::: Given data :::

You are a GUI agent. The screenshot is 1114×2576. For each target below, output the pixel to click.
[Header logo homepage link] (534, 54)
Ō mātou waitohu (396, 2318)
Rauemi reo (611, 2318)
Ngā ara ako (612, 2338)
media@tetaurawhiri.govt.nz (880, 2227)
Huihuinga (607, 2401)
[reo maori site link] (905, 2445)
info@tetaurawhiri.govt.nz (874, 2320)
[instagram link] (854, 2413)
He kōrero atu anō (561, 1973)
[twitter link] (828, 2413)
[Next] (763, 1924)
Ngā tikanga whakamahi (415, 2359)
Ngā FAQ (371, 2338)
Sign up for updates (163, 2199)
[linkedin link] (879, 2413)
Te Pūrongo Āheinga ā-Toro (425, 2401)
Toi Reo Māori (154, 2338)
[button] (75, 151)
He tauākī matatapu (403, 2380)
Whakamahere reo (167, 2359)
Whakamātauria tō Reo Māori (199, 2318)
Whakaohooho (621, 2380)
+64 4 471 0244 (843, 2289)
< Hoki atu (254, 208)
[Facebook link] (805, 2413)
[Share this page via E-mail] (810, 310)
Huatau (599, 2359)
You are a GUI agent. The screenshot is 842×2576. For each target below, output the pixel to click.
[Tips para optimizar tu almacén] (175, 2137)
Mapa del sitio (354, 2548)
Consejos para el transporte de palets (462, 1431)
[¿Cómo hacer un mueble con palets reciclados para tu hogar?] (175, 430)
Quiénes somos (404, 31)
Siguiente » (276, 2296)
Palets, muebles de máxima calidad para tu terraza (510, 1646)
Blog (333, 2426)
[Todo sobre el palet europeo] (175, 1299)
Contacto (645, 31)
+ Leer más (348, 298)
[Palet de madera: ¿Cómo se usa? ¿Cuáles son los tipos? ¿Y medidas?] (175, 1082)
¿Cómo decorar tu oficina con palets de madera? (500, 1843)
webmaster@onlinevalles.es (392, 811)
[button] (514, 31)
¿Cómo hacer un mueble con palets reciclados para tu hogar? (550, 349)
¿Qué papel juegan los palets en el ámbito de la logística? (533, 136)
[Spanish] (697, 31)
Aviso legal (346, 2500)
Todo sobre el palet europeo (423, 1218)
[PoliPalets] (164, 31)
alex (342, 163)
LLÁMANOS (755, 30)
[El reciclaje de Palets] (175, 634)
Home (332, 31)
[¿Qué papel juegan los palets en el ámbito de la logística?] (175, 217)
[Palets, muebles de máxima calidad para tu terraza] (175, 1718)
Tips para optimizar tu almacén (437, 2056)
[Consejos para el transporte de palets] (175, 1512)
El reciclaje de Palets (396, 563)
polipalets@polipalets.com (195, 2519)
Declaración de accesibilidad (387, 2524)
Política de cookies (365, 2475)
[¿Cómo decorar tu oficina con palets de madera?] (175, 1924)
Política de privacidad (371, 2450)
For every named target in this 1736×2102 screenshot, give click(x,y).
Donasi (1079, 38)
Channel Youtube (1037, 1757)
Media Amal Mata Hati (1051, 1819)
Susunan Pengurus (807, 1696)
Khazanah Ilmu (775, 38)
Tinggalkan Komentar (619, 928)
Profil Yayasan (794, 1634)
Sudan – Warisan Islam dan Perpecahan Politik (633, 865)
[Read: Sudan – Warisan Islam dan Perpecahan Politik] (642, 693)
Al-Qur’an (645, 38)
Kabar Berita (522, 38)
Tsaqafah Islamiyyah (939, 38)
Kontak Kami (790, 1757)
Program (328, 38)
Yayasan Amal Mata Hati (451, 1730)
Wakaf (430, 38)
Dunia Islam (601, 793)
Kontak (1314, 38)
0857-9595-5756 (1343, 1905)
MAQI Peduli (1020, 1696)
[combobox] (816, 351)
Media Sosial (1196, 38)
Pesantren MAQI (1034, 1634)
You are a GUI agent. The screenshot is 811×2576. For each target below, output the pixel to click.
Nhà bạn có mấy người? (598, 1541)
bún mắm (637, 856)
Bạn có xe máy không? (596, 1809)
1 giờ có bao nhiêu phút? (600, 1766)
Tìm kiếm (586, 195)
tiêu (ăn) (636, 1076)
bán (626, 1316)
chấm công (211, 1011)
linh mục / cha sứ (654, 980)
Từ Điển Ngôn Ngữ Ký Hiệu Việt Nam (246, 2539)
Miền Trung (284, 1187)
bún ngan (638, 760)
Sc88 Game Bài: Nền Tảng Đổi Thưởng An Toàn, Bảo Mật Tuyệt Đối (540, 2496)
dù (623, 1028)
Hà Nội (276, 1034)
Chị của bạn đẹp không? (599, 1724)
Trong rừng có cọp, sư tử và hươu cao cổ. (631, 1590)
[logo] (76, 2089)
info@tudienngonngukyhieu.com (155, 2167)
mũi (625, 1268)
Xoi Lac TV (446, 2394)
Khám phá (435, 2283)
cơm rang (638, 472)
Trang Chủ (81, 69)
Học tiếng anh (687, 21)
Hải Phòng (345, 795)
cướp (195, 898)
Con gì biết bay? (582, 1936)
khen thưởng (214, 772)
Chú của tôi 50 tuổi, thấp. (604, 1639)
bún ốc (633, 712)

:::

Work item - All lines from the first line of the listing above through the line containing "Tips para optimizar tu almacén (437, 2056)" are to be retyped exactly. Leave out any other line.

Response box -
You are a GUI agent. The screenshot is 1114×2576. For each target below, output the pixel to click.
[Header logo homepage link] (534, 54)
Ō mātou waitohu (396, 2318)
Rauemi reo (611, 2318)
Ngā ara ako (612, 2338)
media@tetaurawhiri.govt.nz (880, 2227)
Huihuinga (607, 2401)
[reo maori site link] (905, 2445)
info@tetaurawhiri.govt.nz (874, 2320)
[instagram link] (854, 2413)
He kōrero atu anō (561, 1973)
[twitter link] (828, 2413)
[Next] (763, 1924)
Ngā tikanga whakamahi (415, 2359)
Ngā FAQ (371, 2338)
Sign up for updates (163, 2199)
[linkedin link] (879, 2413)
Te Pūrongo Āheinga ā-Toro (425, 2401)
Toi Reo Māori (154, 2338)
[button] (75, 151)
He tauākī matatapu (403, 2380)
Whakamahere reo (167, 2359)
Whakamātauria tō Reo Māori (199, 2318)
Whakaohooho (621, 2380)
+64 4 471 0244 (843, 2289)
< Hoki atu (254, 208)
[Facebook link] (805, 2413)
[Share this page via E-mail] (810, 310)
Huatau (599, 2359)
You are a GUI agent. The screenshot is 842×2576. For each target below, output the pixel to click.
[Tips para optimizar tu almacén] (175, 2137)
Mapa del sitio (354, 2548)
Consejos para el transporte de palets (462, 1431)
[¿Cómo hacer un mueble con palets reciclados para tu hogar?] (175, 430)
Quiénes somos (404, 31)
Siguiente » (276, 2296)
Palets, muebles de máxima calidad para tu terraza (510, 1646)
Blog (333, 2426)
[Todo sobre el palet europeo] (175, 1299)
Contacto (645, 31)
+ Leer más (348, 298)
[Palet de madera: ¿Cómo se usa? ¿Cuáles son los tipos? ¿Y medidas?] (175, 1082)
¿Cómo decorar tu oficina con palets de madera? (500, 1843)
webmaster@onlinevalles.es (392, 811)
[button] (514, 31)
¿Cómo hacer un mueble con palets reciclados para tu hogar? (550, 349)
¿Qué papel juegan los palets en el ámbito de la logística? (533, 136)
[Spanish] (697, 31)
Aviso legal (346, 2500)
Todo sobre el palet europeo (423, 1218)
[PoliPalets] (164, 31)
alex (342, 163)
LLÁMANOS (755, 30)
[El reciclaje de Palets] (175, 634)
Home (332, 31)
[¿Qué papel juegan los palets en el ámbito de la logística?] (175, 217)
[Palets, muebles de máxima calidad para tu terraza] (175, 1718)
Tips para optimizar tu almacén (437, 2056)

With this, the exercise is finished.